■ **ASSIGNMENT**: Each line from the start of the records through the line containing "This screenshot has height=584, width=1410." is to be transcribed exactly, and no other line is to be included.

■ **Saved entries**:

▼

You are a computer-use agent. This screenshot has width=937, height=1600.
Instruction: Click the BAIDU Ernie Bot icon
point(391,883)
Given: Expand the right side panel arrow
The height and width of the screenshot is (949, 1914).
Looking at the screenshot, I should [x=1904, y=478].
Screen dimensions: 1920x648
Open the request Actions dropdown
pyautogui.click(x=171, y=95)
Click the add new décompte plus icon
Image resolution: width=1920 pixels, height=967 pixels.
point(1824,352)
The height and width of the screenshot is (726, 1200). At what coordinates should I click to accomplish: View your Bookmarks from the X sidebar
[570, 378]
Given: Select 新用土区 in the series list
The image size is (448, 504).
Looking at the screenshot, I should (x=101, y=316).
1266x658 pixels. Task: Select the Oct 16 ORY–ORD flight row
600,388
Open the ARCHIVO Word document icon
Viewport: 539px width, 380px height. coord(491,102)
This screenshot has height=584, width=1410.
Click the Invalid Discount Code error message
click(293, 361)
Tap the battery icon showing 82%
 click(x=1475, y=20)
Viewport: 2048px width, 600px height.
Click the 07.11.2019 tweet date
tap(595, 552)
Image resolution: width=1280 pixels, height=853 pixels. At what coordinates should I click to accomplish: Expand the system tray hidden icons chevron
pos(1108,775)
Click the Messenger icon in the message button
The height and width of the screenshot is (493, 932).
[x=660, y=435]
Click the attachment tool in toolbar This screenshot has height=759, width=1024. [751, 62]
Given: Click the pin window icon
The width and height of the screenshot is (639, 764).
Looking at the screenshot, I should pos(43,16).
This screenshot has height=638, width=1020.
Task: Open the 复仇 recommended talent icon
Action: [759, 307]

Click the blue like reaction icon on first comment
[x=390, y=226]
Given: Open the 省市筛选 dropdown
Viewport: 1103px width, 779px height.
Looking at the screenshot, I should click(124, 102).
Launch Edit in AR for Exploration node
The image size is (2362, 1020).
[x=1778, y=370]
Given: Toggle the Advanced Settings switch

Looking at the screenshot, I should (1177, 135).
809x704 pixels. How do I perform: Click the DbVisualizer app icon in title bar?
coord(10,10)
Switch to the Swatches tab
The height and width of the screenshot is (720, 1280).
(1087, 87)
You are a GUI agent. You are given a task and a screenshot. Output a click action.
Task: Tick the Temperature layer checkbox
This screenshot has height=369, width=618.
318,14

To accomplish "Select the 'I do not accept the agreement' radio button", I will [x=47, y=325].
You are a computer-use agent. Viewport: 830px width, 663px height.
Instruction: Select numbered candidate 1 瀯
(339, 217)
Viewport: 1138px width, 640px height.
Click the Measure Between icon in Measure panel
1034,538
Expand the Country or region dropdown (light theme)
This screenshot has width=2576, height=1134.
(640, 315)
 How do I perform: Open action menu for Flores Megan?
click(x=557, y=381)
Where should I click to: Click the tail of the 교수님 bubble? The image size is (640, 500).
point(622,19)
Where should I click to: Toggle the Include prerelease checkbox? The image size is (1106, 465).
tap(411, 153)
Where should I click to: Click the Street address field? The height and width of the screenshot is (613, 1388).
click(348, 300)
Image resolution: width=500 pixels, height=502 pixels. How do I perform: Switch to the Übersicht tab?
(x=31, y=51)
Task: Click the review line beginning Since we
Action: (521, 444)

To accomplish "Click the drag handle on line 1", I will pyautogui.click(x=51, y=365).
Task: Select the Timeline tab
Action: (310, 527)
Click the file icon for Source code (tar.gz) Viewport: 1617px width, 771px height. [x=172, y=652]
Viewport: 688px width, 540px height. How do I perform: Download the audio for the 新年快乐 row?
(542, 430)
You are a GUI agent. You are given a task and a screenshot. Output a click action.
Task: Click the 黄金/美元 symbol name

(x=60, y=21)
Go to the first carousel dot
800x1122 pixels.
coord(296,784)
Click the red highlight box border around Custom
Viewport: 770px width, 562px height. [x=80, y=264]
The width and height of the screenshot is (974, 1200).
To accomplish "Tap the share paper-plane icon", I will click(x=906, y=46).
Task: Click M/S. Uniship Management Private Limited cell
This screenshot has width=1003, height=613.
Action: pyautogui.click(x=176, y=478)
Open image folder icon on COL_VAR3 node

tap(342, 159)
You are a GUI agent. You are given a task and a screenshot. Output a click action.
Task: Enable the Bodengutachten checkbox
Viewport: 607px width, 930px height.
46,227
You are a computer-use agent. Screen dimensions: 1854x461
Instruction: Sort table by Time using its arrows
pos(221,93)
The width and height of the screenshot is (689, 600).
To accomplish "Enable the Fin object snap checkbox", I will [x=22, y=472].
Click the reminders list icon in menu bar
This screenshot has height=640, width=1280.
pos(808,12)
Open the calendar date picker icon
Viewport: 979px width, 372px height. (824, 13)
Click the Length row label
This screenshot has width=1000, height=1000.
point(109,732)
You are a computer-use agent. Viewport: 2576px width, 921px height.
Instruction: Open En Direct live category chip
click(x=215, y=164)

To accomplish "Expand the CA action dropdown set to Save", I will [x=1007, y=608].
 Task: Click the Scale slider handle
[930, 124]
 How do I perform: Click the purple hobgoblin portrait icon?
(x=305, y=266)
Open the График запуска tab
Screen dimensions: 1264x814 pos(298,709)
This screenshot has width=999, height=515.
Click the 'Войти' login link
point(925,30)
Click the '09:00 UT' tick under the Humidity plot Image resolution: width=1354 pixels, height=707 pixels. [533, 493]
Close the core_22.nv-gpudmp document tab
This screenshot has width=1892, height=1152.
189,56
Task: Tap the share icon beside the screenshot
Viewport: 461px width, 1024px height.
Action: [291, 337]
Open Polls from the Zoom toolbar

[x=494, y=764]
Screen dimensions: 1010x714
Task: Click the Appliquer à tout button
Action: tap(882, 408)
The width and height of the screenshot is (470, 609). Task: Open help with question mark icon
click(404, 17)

▲

■ **ANSWER SPACE**:
You are a computer-use agent. This screenshot has width=937, height=1600.
Instruction: Click the BAIDU Ernie Bot icon
point(391,883)
Given: Expand the right side panel arrow
The height and width of the screenshot is (949, 1914).
Looking at the screenshot, I should [x=1904, y=478].
Screen dimensions: 1920x648
Open the request Actions dropdown
pyautogui.click(x=171, y=95)
Click the add new décompte plus icon
Image resolution: width=1920 pixels, height=967 pixels.
point(1824,352)
The height and width of the screenshot is (726, 1200). At what coordinates should I click to accomplish: View your Bookmarks from the X sidebar
[570, 378]
Given: Select 新用土区 in the series list
The image size is (448, 504).
Looking at the screenshot, I should (x=101, y=316).
1266x658 pixels. Task: Select the Oct 16 ORY–ORD flight row
600,388
Open the ARCHIVO Word document icon
Viewport: 539px width, 380px height. coord(491,102)
This screenshot has height=584, width=1410.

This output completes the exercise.